■ Stored records ■

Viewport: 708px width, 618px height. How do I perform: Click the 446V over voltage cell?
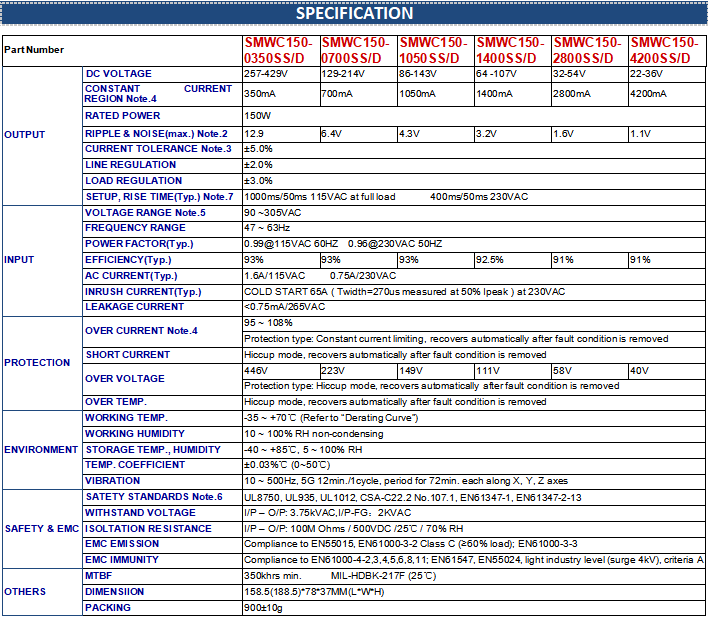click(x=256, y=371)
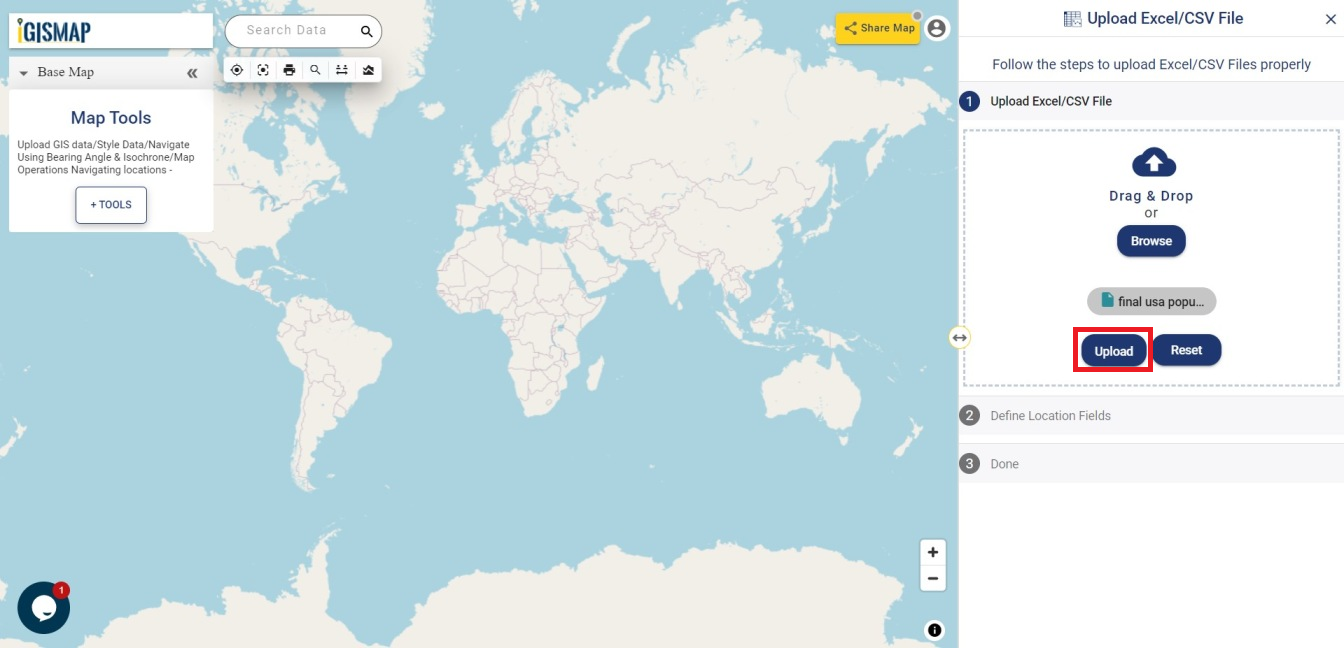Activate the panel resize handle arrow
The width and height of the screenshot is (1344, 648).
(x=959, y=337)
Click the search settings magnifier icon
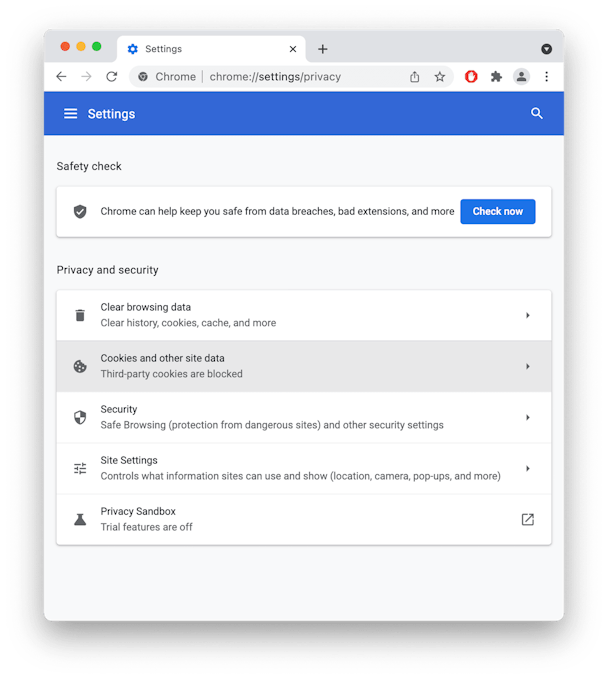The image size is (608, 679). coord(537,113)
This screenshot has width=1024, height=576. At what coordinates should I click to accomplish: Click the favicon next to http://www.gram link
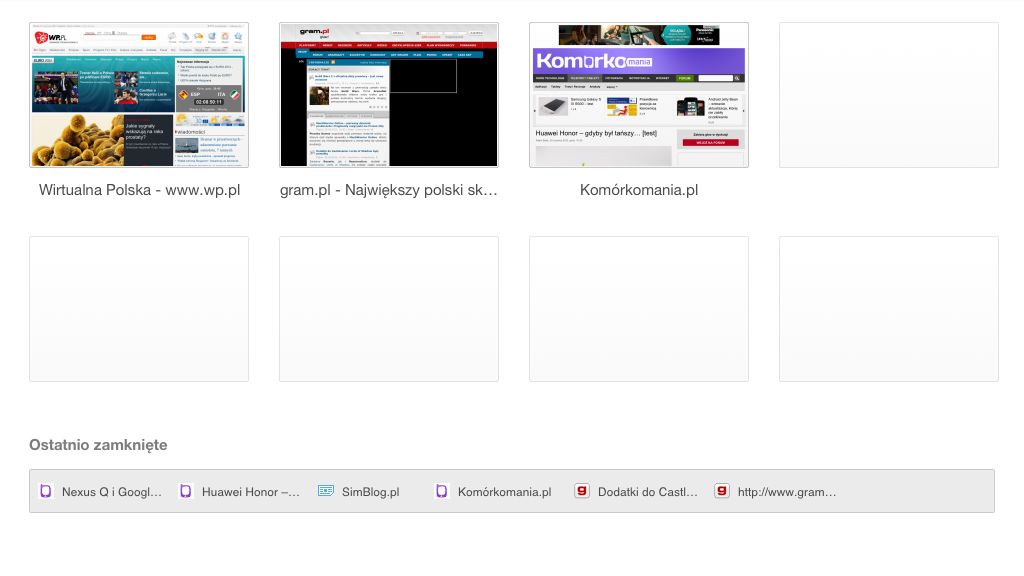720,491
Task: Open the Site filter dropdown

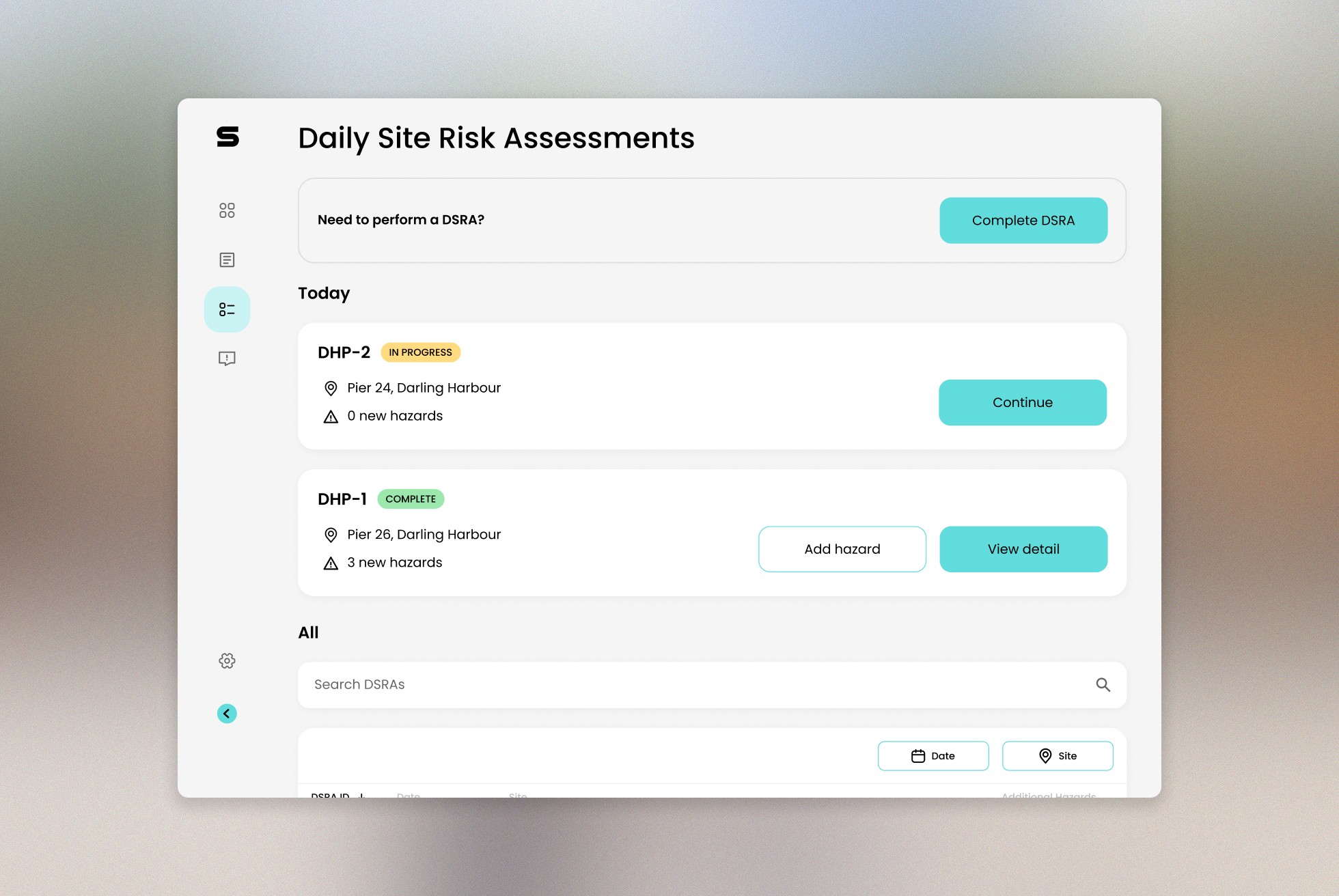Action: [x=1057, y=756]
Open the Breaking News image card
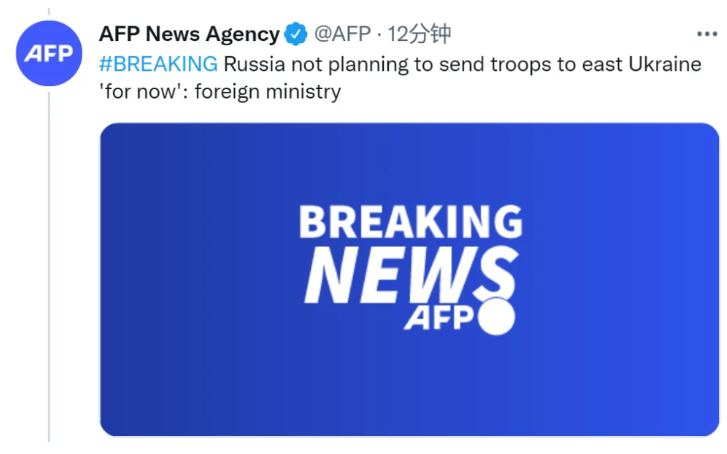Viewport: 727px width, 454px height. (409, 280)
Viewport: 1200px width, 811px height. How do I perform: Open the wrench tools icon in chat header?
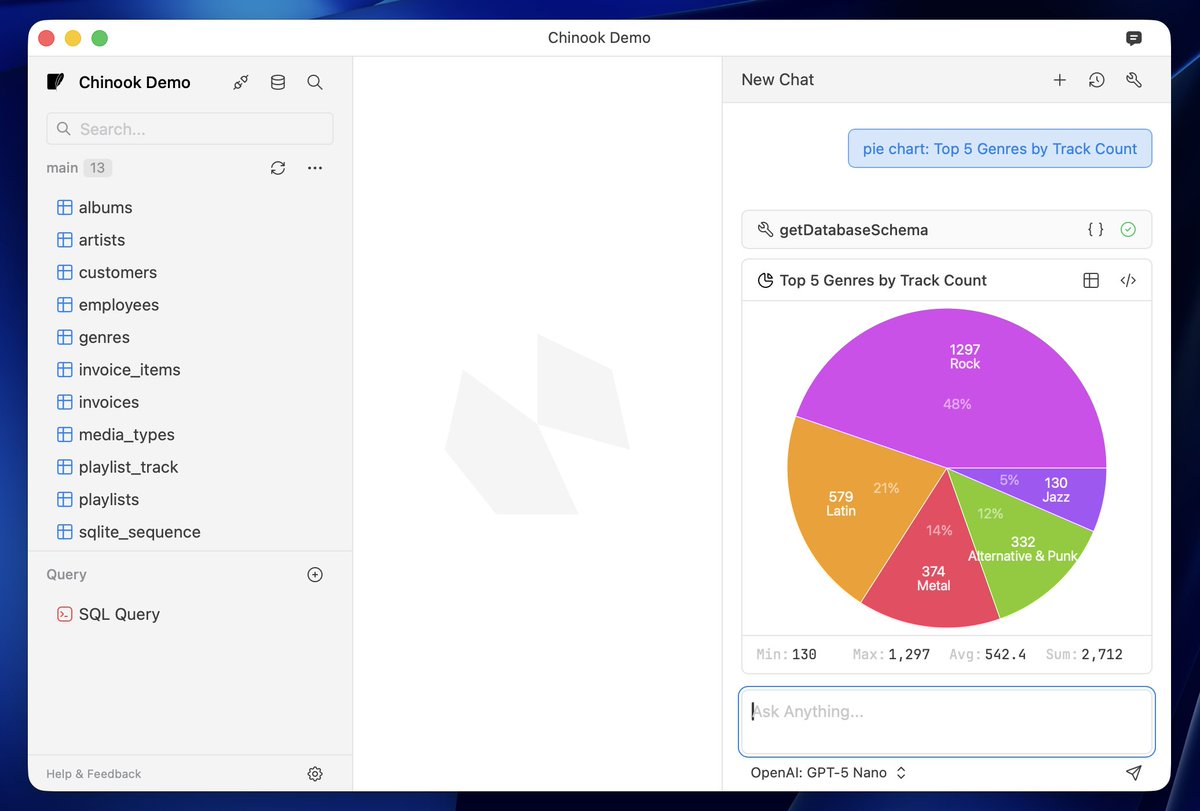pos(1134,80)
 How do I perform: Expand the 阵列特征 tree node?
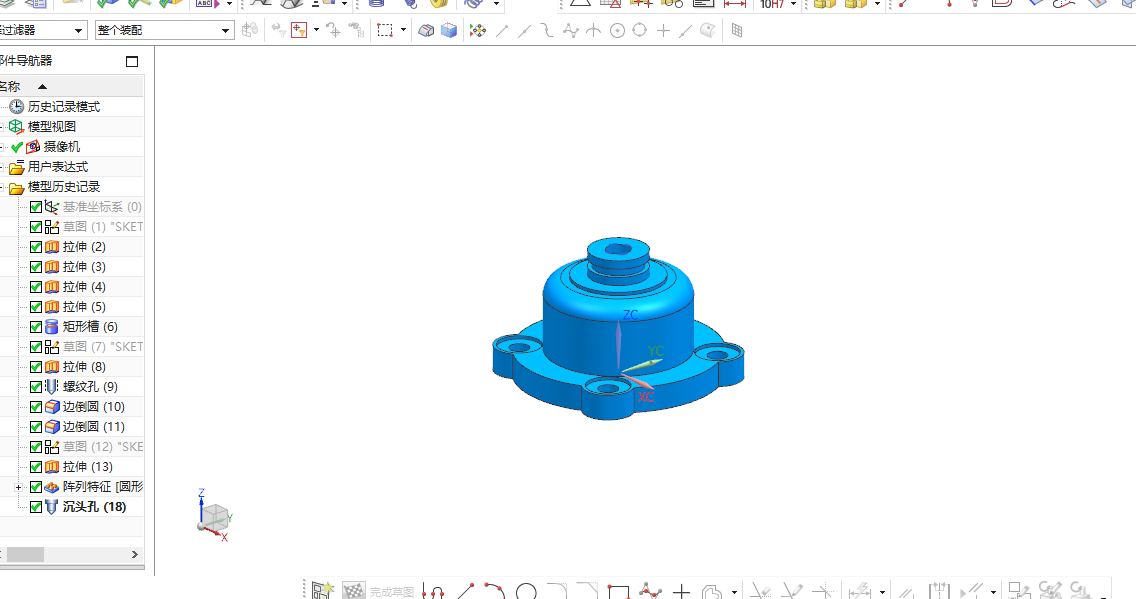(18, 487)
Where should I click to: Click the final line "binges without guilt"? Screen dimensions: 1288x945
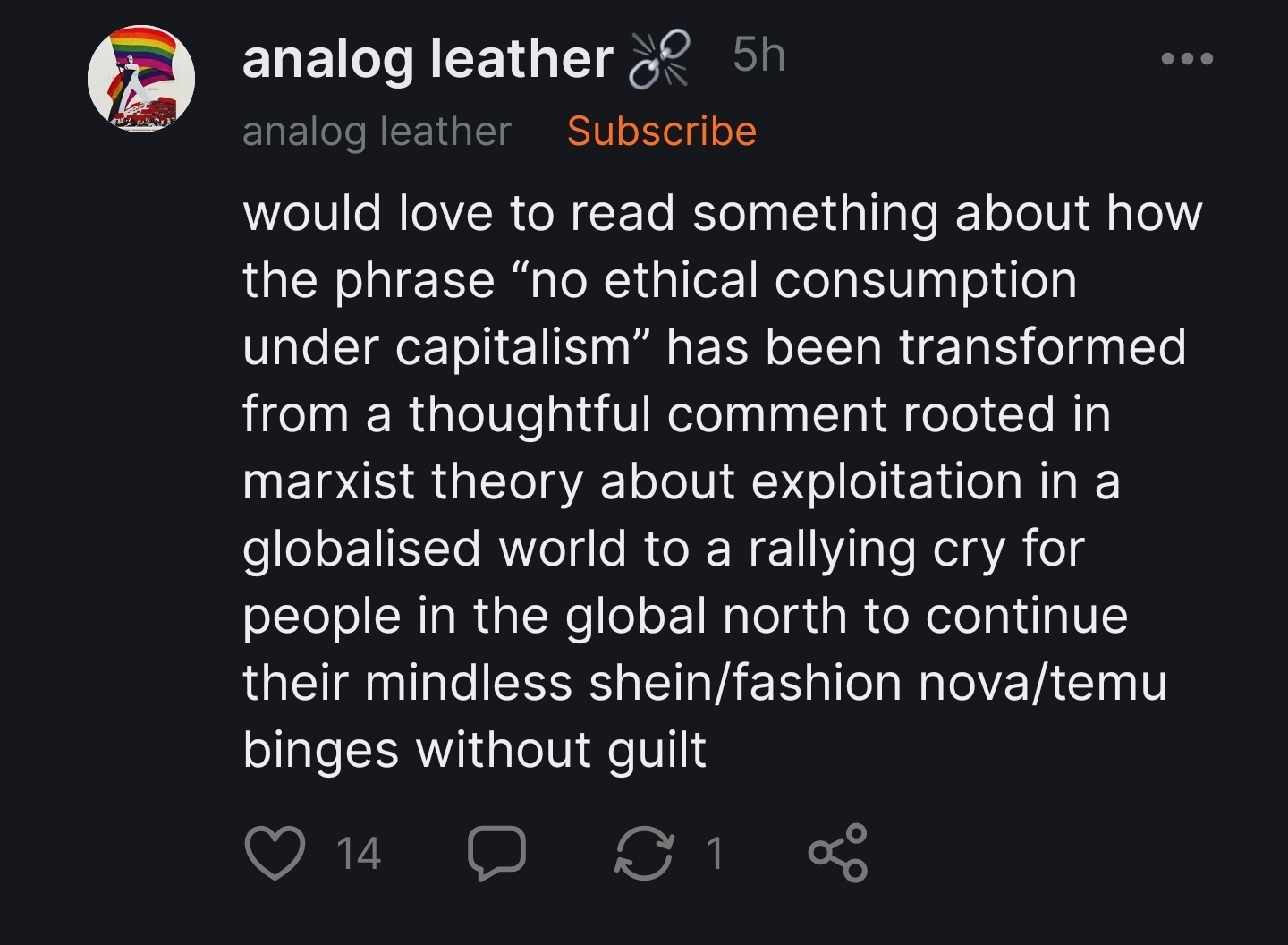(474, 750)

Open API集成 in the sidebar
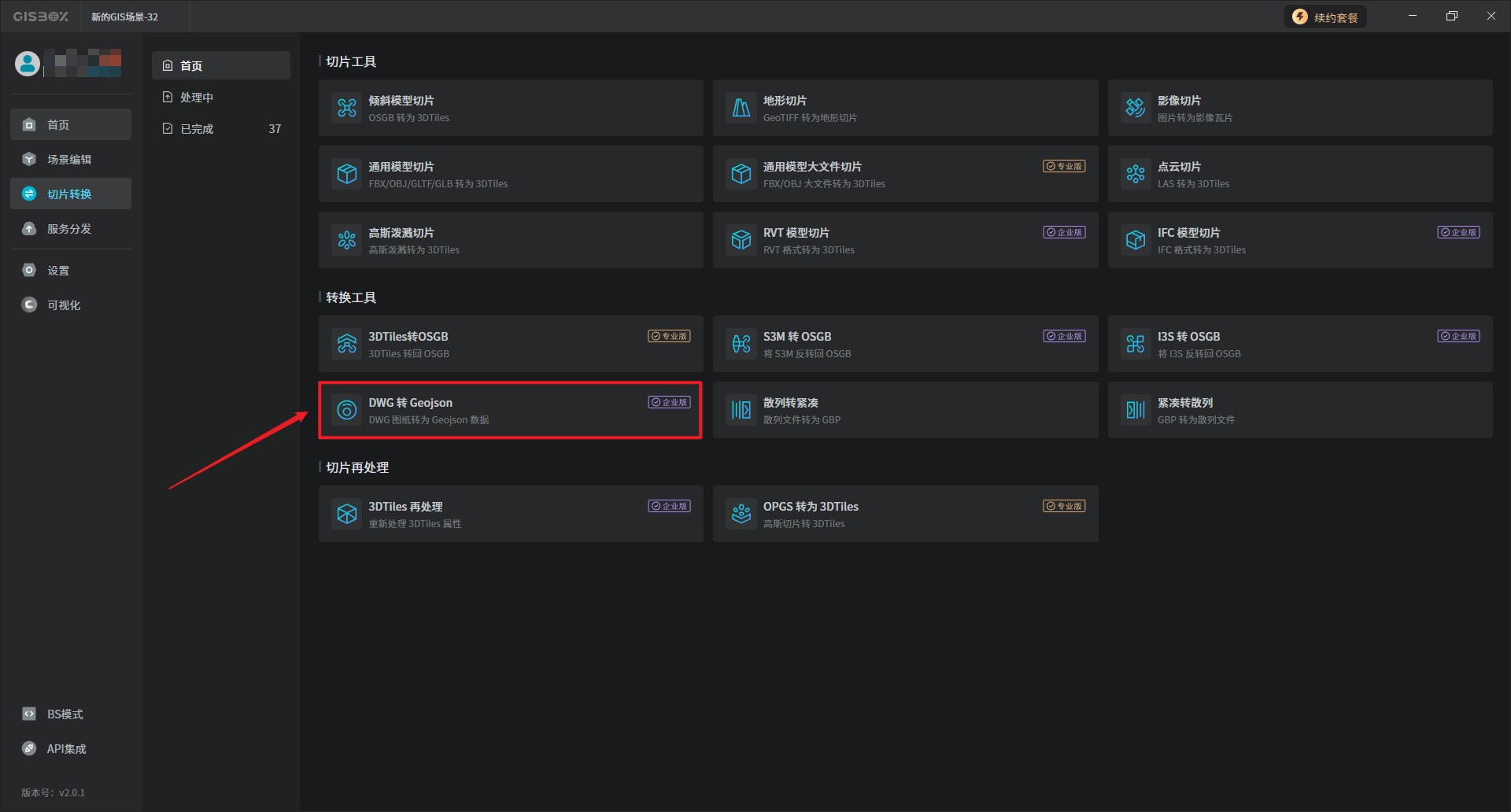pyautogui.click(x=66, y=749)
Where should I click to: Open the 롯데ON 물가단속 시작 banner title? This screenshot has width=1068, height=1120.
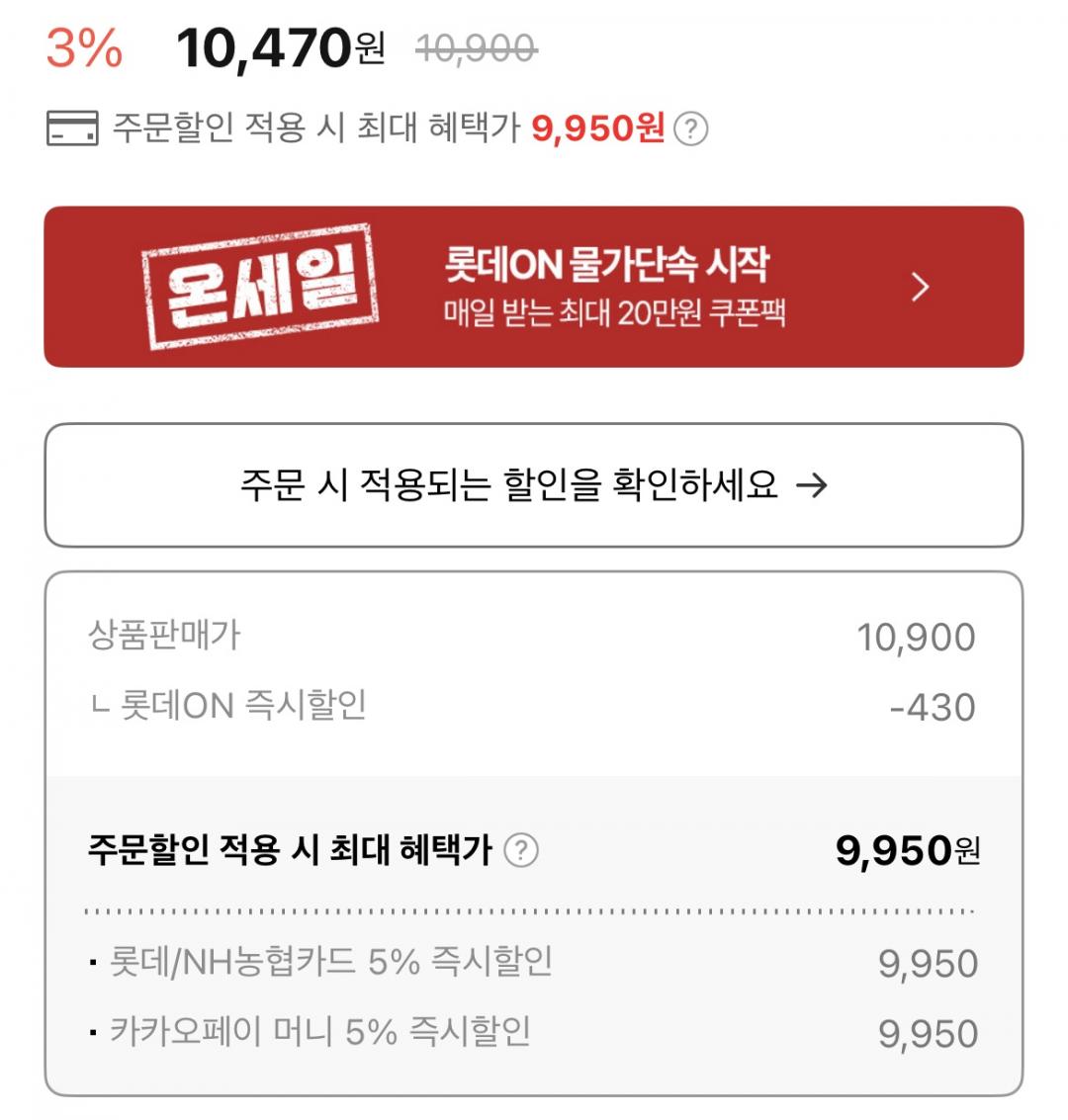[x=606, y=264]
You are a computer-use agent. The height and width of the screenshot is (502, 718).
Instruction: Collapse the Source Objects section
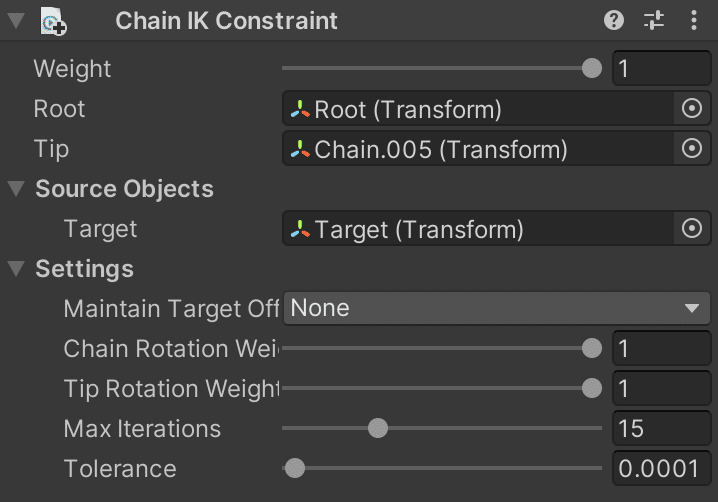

■ Do this ■
Can you give the material above as a numbered list, one item per line, with blank lines dropped and the pictures left out?

■ Exercise response ■
1. Viewport: 708px width, 618px height. How do I perform: Click the 446V over voltage cell?
2. click(x=256, y=371)
3. Activate the panel resize handle arrow
4. The width and height of the screenshot is (1344, 648).
5. (x=959, y=337)
6. Click the search settings magnifier icon
7. The image size is (608, 679). coord(537,113)
8. This screenshot has width=1024, height=576. At what coordinates should I click to accomplish: Click the favicon next to http://www.gram link
9. 720,491
10. Task: Open the Site filter dropdown
11. Action: [x=1057, y=756]
12. Open the Breaking News image card
13. Viewport: 727px width, 454px height. (409, 280)
14. Viewport: 1200px width, 811px height. How do I perform: Open the wrench tools icon in chat header?
15. pos(1134,80)
16.  How do I perform: Expand the 阵列特征 tree node?
17. (18, 487)
18. Where should I click to: Click the final line "binges without guilt"? Screen dimensions: 1288x945
19. (474, 750)
20. Open API集成 in the sidebar
21. pyautogui.click(x=66, y=749)
22. Where should I click to: Open the 롯데ON 물가단속 시작 banner title? This screenshot has width=1068, height=1120.
23. [x=606, y=264]
24. You are a computer-use agent. The height and width of the screenshot is (502, 718).
25. Instruction: Collapse the Source Objects section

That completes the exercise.